Au début, tout paraissait parfaitement normal. Une soirée douce, l’enfant rentrait à la maison après avoir joué dehors, fatigué, un peu essoufflé, mais sans signe inquiétant. Juste avant d’aller dormir, il s’est approché de sa mère et lui a dit calmement qu’il avait très mal à l’oreille. Les parents ne se sont pas alarmés — qui s’inquiéterait pour une simple douleur d’oreille ? Un refroidissement, le vent, une légère inflammation… Rien d’extraordinaire.
Sa mère lui a préparé un thé chaud, l’a bordé sous la couverture, lui a caressé les cheveux et lui a assuré que tout irait mieux au matin. Le garçon a fermé les yeux, mais le sommeil n’est jamais venu.
Dix minutes plus tard, un premier cri a retenti depuis sa chambre.
Les parents ont bondi de leur lit et se sont précipités vers lui. L’enfant était assis, les deux mains sur la tête, en pleurs, comme s’il subissait une douleur insupportable. Il répétait sans cesse la même phrase :
— Il y a quelque chose dedans… Ça bouge…
Le père essayait de le rassurer, disant que ce n’était sûrement qu’une inflammation, que la douleur remontait vers la tête et que cela passerait vite. Mais le garçon continuait de hurler. Toutes les quelques minutes, les crises devenaient plus fortes. Il sursautait et suppliait qu’on l’aide immédiatement.

Quand minuit est arrivé, la famille n’avait plus aucun doute : la situation était grave.
Ils se sont habillés en urgence et sont partis à l’hôpital. Le trajet leur a semblé interminable. La mère était assise à l’arrière, tenant la main tremblante de son fils. Le père serrait le volant si fort que ses doigts en blanchissaient.
Aux urgences, le médecin est d’abord resté calme. Il a posé les questions habituelles, pris la température et écouté les symptômes. Puis il a remarqué un détail étrange : chaque fois que l’enfant inclinait la tête, il criait brusquement, comme si quelque chose bougeait réellement à l’intérieur.
Le médecin a allumé une lampe puissante et a examiné l’oreille avec précaution.
À cet instant, son visage a changé.
Il s’est redressé brusquement, est resté silencieux quelques secondes et a fixé les parents. Dans la pièce, un silence pesant s’est installé.
— Infirmière, tout de suite. Apportez les instruments, a-t-il dit d’une voix ferme.
La mère est devenue livide. Le père a fait un pas en avant, mais le médecin a levé la main pour lui demander de rester calme.

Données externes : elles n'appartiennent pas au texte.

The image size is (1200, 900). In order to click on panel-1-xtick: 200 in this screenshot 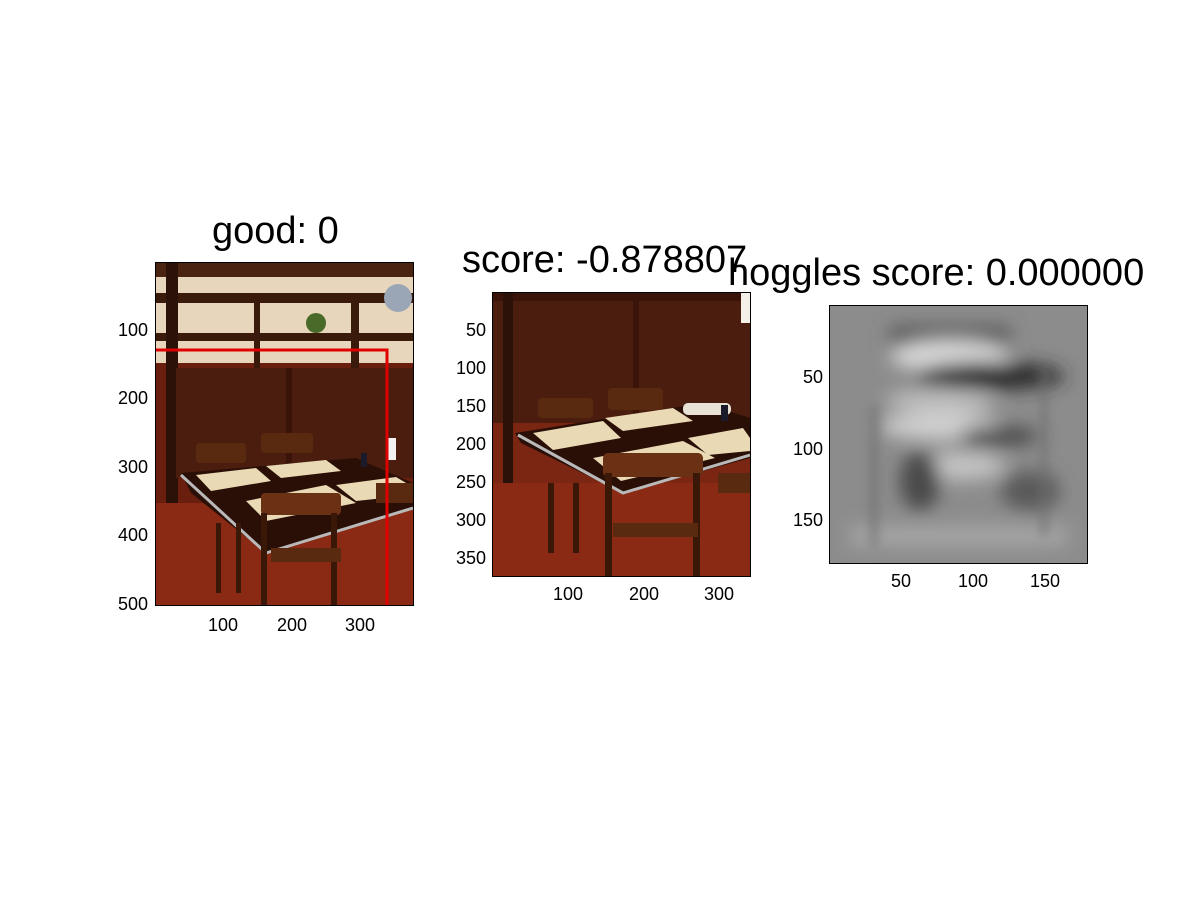, I will do `click(292, 625)`.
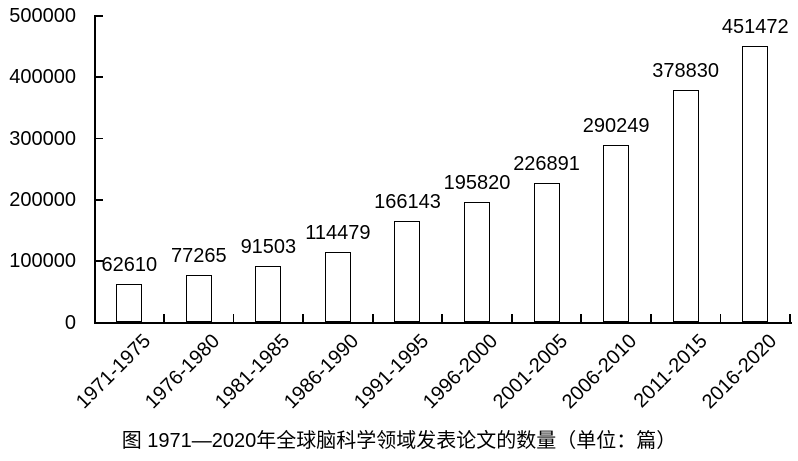 The width and height of the screenshot is (798, 461). Describe the element at coordinates (670, 372) in the screenshot. I see `x-axis-category-label: 2011-2015` at that location.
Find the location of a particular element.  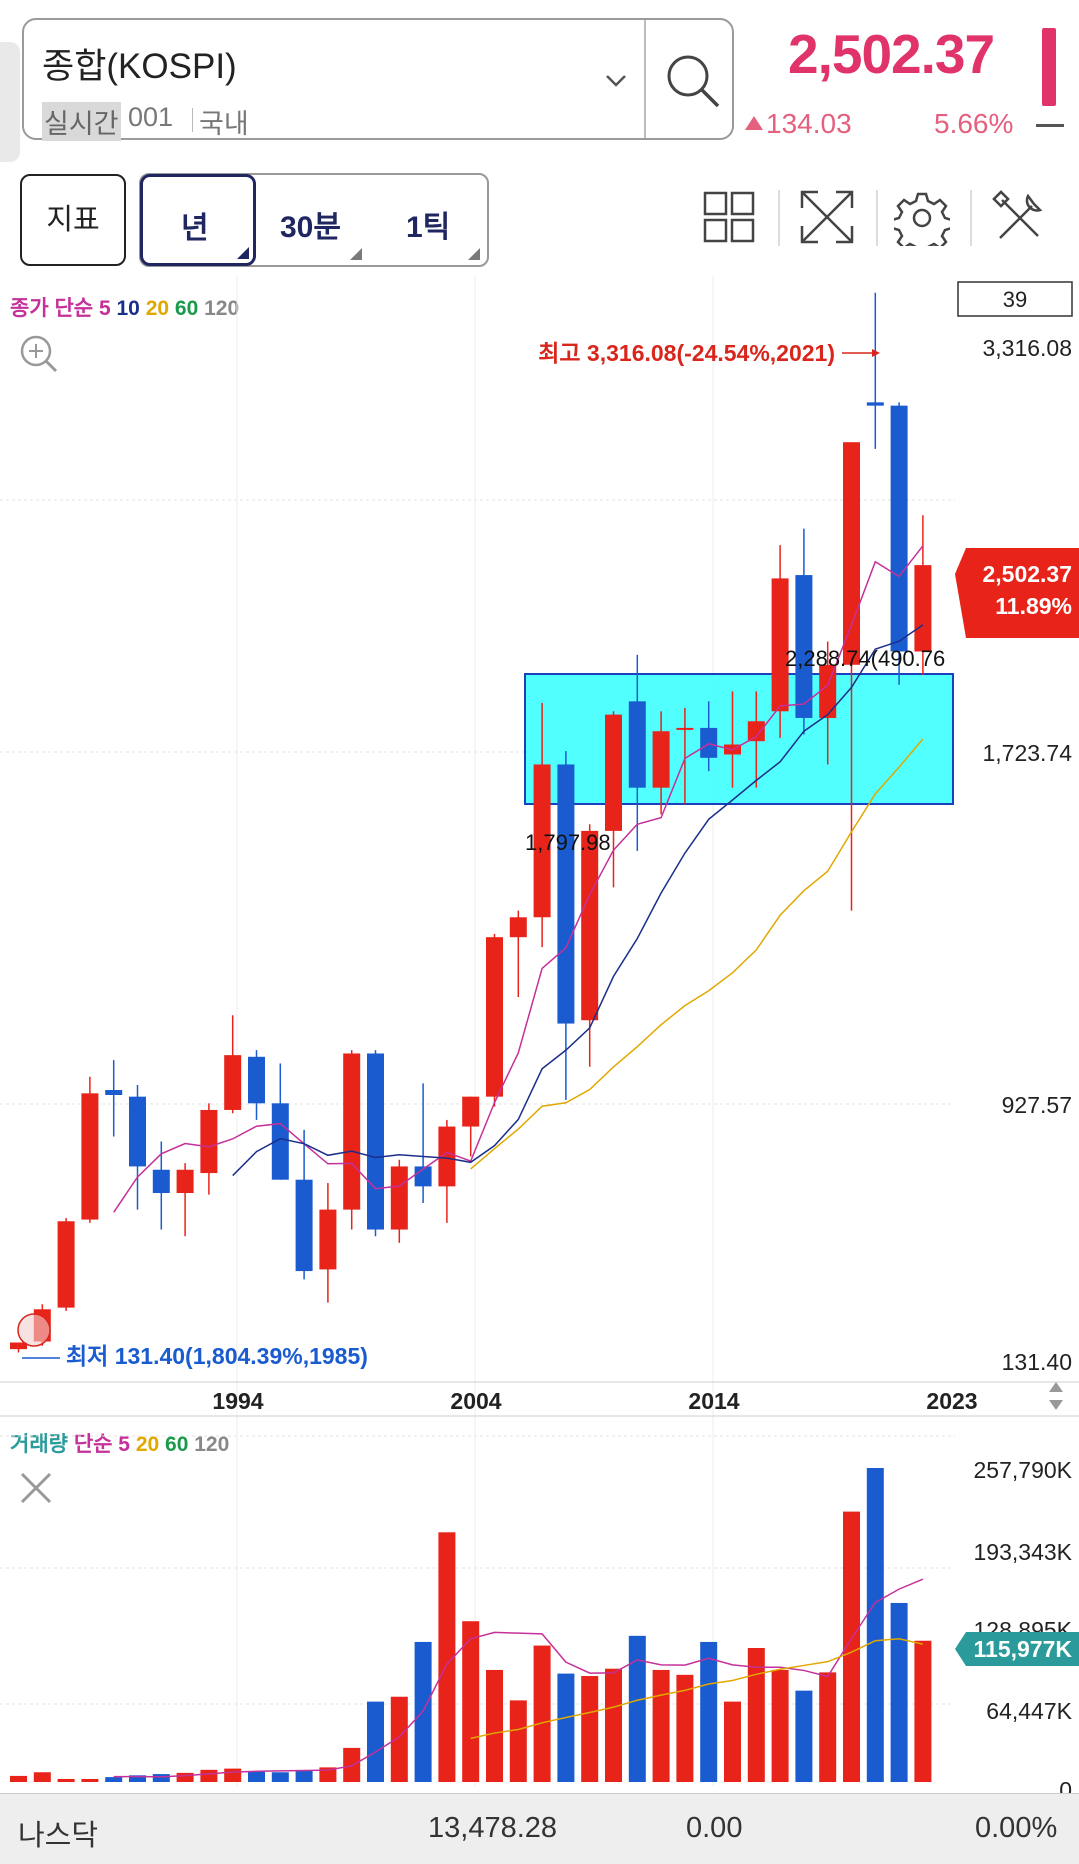

scroll-arrows-icon is located at coordinates (1056, 1396).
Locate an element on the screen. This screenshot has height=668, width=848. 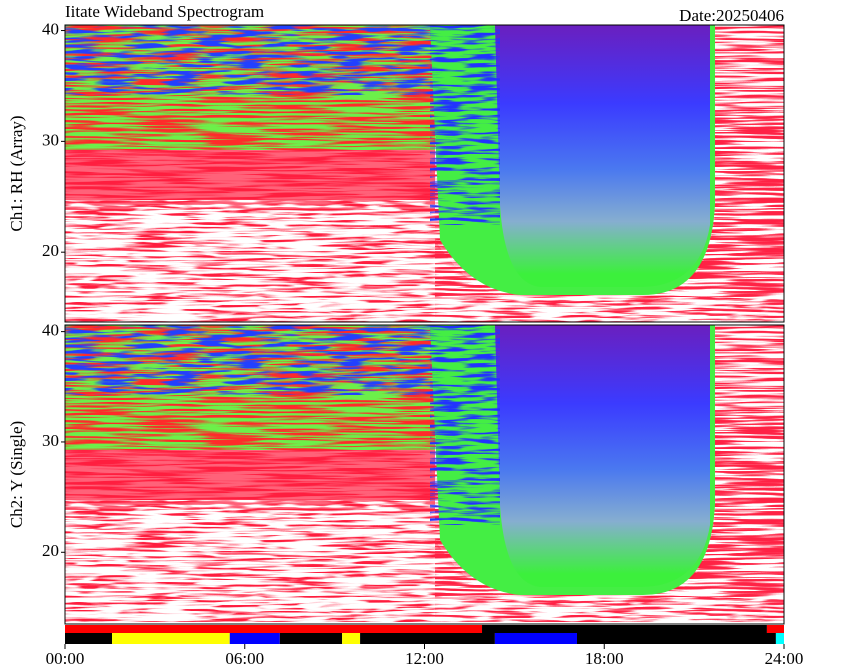
x-tick-label: 18:00 is located at coordinates (604, 658).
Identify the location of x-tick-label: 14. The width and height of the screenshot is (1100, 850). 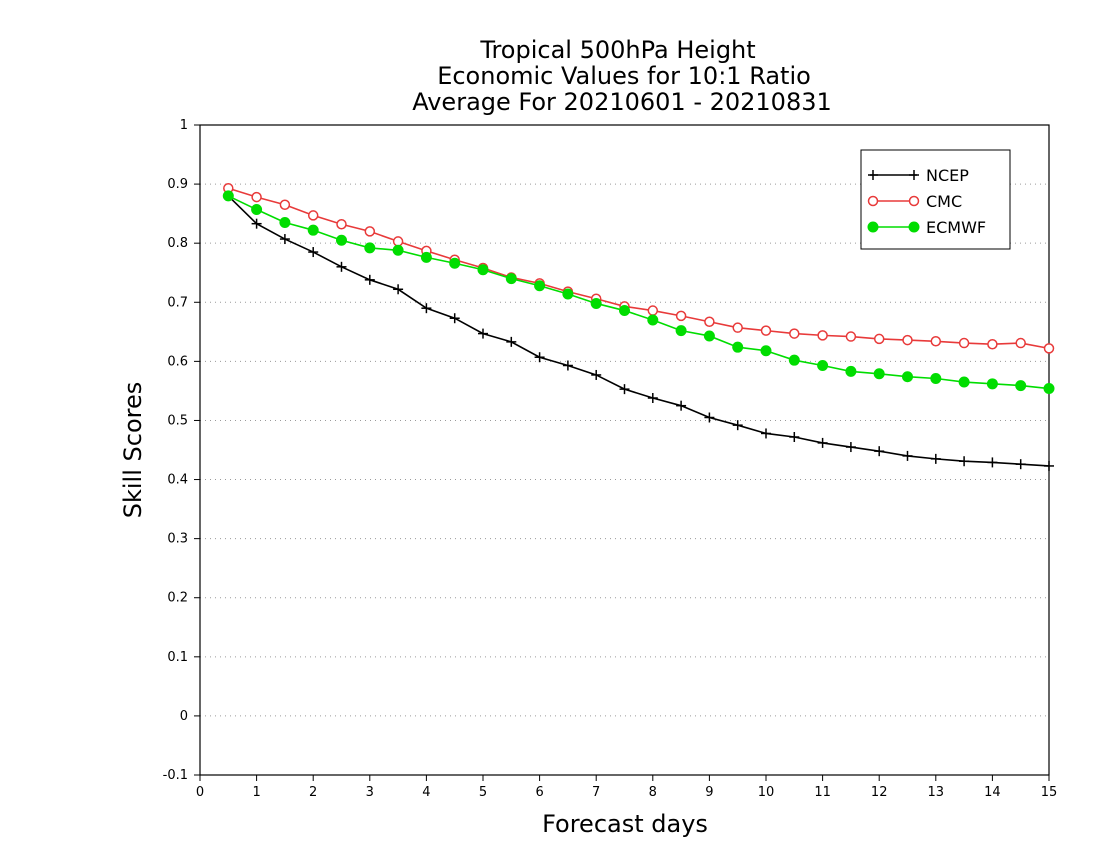
(992, 792).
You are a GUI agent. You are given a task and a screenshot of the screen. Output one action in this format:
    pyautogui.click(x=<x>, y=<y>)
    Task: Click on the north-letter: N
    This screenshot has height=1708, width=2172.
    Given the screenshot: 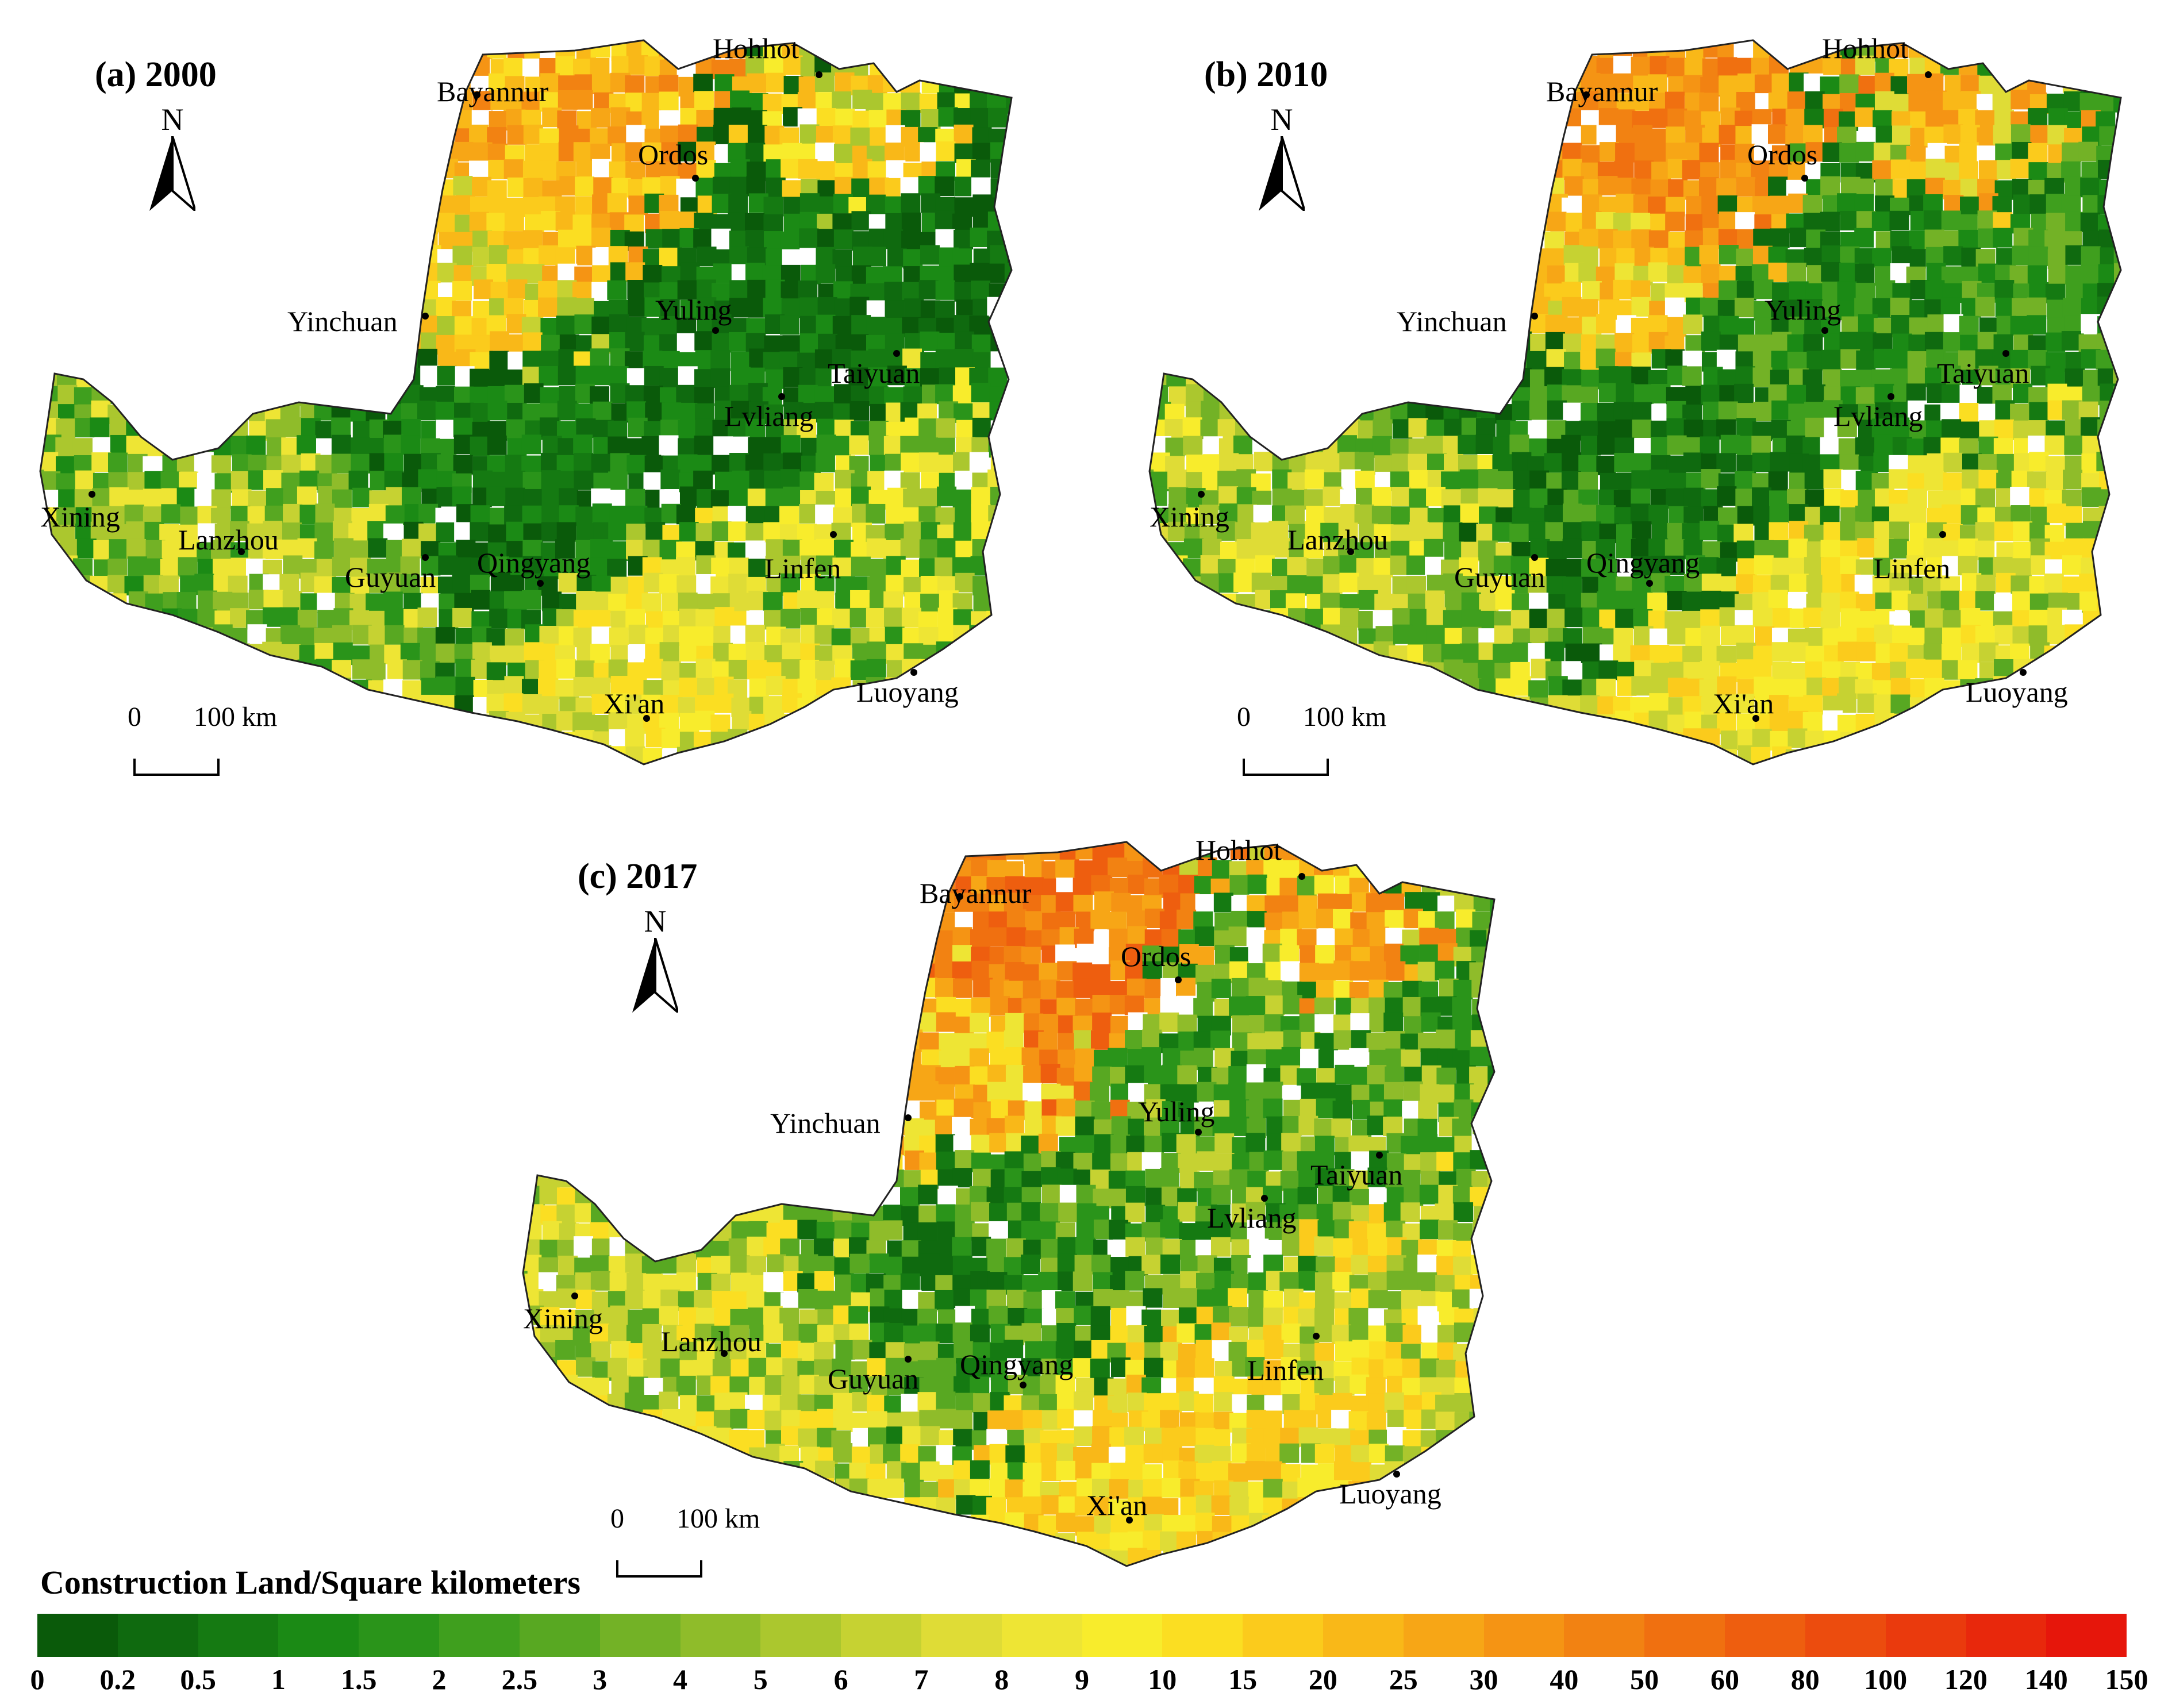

Lorsque l’image a été agrandie sur l’écran, les parents ont aperçu à l’intérieur une forme sombre… qui bougeait.
La mère a poussé un cri.
Il s’est avéré que pendant qu’il jouait dehors, près des buissons et de la terre, une petite créature vivante s’était introduite dans son oreille. Elle s’était enfoncée profondément et y était restée coincée, provoquant une douleur atroce à chaque mouvement. Le garçon disait donc la vérité depuis le début.
L’intervention a commencé immédiatement.
Le médecin travaillait avec une extrême prudence. Un seul faux geste aurait pu endommager le tympan. L’infirmière tenait la main de l’enfant pour le rassurer, tandis que les parents restaient figés, incapables de bouger.
Les minutes semblaient interminables.
Puis le médecin a lentement retiré la pince.
Au bout se trouvait ce qui était encore quelques instants plus tôt dans l’oreille de l’enfant.
En voyant cela, le père a reculé d’un pas et la mère s’est couvert la bouche pour ne pas crier de nouveau. C’était une grosse araignée vivante, entrée là pendant qu’il jouait dehors.
Elle bougeait encore ses pattes.
Après l’extraction, le garçon s’est calmé presque immédiatement. La douleur a disparu si soudainement qu’il n’en revenait pas lui-même. Quelques minutes plus tard, il parlait normalement et esquissait même un léger sourire.
Mais ensuite, le médecin a prononcé une phrase glaciale :
— Si vous étiez venus demain matin, les conséquences auraient pu être bien plus graves. Quelques heures de plus auraient suffi.
L’histoire s’est rapidement répandue dans tout le quartier. On en parlait dans les magasins, au travail, dans la rue. Beaucoup ont avoué qu’après cela, ils prendraient désormais beaucoup plus au sérieux les plaintes, même banales, des enfants.
Car parfois, derrière une douleur ordinaire, se cache un véritable cauchemar.
Et le plus troublant dans toute cette affaire n’était pas ce qu’on avait trouvé dans l’oreille du garçon… mais le fait que le médecin a ensuite avoué : ce n’était pas le premier cas semblable ce mois-là.